Surgical Complications More Likely in Irradiated Patients

Approximately 40% of patients in both cohorts had mastectomy alone at the time of tumor recurrence. The choice of treatment for the remaining 60% of patients in both cohorts varied. For example, repeat breast-conserving surgery was performed in 39% (71 patients) of the CRN cohort, compared with only 16% (14 patients) in the NCCN cohort. Mastectomy with reconstruction was performed in 18% (32 patients) in the CRN cohort, compared with 44% (39 patients) in the NCCN cohort.

The investigators also reported that patients who received radiotherapy for their index DCIS were significantly less likely to undergo repeat breast-conserving surgery than patients who did not receive radiotherapy (NCCN: 6.6% vs 37%; P = .001; CRN: 20% vs 48%; P = .0004). Furthermore, those who had radiotherapy for their index DCIS were more likely to experience surgical complications after treatment of their tumor recurrence than were those who did not have radiotherapy (NCCN, 15% vs 4%; CRN, 40% vs 25%; P = .09), although this difference in the NCCN cohort did not reach statistical significance (P = .17).

Clinical Implications

These study results indicate that the use of radiotherapy for index DCIS may have a substantial impact on surgical decision-making and perhaps influence the likelihood of surgical complications at the time of treatment of tumor recurrence. The investigators acknowledged the possible benefits of adjuvant radiotherapy after breast-conserving surgery for DCIS in reducing the risk of local tumor recurrence but noted the lack of a confirmed survival advantage.
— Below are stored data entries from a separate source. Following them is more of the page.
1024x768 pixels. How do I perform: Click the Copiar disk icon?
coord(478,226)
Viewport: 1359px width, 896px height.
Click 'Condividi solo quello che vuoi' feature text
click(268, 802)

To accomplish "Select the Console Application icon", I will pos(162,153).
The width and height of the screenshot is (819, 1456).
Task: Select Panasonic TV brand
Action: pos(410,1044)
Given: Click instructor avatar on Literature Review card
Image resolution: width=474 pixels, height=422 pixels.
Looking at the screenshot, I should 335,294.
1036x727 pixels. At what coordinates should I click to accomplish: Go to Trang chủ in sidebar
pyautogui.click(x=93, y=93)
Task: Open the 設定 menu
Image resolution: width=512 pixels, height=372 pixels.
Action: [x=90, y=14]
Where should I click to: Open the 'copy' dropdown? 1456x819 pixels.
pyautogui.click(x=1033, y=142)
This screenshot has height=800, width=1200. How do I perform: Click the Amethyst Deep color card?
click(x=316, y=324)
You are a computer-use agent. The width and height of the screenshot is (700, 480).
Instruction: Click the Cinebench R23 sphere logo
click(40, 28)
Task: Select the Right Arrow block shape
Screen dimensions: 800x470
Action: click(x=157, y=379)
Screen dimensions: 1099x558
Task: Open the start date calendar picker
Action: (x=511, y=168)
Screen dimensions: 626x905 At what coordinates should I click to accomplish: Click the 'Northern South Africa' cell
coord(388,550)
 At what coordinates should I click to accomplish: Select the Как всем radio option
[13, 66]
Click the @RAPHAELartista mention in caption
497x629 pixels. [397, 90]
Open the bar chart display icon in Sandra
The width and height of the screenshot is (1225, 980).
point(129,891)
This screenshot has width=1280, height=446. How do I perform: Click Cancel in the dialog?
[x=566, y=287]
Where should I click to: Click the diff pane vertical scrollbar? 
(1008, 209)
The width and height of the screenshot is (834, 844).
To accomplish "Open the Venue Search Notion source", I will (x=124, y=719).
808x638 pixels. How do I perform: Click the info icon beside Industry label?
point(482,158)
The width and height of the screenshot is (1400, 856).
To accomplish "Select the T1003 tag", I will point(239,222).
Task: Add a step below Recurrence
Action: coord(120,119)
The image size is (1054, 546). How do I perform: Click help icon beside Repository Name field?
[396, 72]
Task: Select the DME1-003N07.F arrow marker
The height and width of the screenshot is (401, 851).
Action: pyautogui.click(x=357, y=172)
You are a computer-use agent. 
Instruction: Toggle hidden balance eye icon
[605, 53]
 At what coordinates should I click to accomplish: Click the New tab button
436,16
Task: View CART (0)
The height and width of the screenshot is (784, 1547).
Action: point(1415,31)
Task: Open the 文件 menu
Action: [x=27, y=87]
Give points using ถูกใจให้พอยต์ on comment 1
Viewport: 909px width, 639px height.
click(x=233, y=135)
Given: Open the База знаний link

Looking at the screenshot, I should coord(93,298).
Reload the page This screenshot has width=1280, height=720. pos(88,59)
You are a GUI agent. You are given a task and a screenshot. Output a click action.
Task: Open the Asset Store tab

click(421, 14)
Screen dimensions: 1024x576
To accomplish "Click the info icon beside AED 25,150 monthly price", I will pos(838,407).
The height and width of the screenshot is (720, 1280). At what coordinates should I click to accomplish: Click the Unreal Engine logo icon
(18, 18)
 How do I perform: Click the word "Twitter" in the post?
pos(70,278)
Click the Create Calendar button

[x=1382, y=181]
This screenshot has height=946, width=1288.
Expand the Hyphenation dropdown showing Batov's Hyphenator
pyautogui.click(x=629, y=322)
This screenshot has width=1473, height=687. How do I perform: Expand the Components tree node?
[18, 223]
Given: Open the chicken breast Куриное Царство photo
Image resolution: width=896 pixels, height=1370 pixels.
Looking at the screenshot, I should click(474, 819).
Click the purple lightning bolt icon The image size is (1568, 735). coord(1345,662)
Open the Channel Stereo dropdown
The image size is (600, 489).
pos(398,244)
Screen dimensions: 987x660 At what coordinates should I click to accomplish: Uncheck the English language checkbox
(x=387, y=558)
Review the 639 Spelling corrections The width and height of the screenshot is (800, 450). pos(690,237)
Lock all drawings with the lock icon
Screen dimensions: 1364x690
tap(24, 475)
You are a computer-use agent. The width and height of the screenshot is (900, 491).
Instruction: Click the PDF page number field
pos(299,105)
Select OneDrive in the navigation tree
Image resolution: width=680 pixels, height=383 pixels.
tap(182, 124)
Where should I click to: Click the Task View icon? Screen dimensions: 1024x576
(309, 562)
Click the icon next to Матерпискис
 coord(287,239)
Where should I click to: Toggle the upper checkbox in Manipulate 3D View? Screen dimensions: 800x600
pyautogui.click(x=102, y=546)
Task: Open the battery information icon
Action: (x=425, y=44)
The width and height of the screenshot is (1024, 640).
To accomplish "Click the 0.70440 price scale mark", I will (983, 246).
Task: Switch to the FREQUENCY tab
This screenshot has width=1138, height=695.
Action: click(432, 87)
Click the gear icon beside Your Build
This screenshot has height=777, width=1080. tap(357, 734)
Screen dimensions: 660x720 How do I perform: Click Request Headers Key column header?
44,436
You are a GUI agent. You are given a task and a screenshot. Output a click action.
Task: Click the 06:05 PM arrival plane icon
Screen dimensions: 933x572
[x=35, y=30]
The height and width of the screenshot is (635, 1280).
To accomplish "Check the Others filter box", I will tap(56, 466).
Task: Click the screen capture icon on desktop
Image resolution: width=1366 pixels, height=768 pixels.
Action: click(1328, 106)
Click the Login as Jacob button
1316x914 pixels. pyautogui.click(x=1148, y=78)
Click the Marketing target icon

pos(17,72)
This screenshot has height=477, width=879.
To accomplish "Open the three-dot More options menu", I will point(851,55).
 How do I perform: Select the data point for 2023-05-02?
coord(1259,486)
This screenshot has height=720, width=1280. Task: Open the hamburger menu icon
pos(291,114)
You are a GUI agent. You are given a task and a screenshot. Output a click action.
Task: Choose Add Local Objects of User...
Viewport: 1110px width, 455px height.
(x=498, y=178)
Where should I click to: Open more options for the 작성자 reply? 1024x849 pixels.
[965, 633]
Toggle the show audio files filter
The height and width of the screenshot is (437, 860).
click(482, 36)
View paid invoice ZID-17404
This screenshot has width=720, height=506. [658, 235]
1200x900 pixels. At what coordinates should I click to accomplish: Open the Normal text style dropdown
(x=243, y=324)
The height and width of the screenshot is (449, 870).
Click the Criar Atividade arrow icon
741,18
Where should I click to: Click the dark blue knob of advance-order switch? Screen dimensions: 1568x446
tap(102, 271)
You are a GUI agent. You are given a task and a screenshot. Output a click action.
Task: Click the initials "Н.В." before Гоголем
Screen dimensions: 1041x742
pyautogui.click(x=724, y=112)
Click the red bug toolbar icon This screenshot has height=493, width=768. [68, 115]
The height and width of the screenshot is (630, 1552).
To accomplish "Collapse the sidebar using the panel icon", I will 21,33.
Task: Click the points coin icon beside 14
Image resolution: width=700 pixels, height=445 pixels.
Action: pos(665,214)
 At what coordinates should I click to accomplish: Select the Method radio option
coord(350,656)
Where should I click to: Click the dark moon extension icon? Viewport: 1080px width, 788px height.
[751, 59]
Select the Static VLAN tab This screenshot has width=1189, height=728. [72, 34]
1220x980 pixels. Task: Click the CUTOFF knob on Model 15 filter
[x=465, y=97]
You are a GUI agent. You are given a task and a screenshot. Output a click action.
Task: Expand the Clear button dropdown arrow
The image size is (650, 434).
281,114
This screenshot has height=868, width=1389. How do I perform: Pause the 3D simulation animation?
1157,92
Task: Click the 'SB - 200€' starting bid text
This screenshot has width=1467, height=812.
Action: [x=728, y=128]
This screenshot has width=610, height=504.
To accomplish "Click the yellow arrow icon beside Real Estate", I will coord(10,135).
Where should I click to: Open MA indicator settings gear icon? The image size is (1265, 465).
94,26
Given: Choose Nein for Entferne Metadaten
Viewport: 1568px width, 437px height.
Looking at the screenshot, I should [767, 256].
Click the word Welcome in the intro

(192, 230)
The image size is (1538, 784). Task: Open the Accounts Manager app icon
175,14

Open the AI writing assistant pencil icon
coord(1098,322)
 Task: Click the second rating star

In closing, they cautioned that the use of radiotherapy may limit surgical options for treatment of subsequent local tumor recurrence and added that the long-term sequelae of these treatments warrant serious consideration.

“Determining the optimal approach to the treatment of [DCIS] has important implications, not only for individual patients but also for the American healthcare system,” the investigators remarked.

Caprice C. Greenberg, MD, MPH, of the University of Wisconsin Hospitals and Clinics, Madison, is the corresponding author of the article in the Annals of Surgical Oncology.

This study was supported by the Agency for Healthcare Research and Quality, the U.S. Department of Health and Human Services, and by grants from the National Cancer Institute. The investigators reported no potential conflicts of interest.

The content in this post has not been reviewed by the American Society of Clinical Oncology, Inc. (ASCO®) and does not necessarily reflect the ideas and opinions of ASCO®.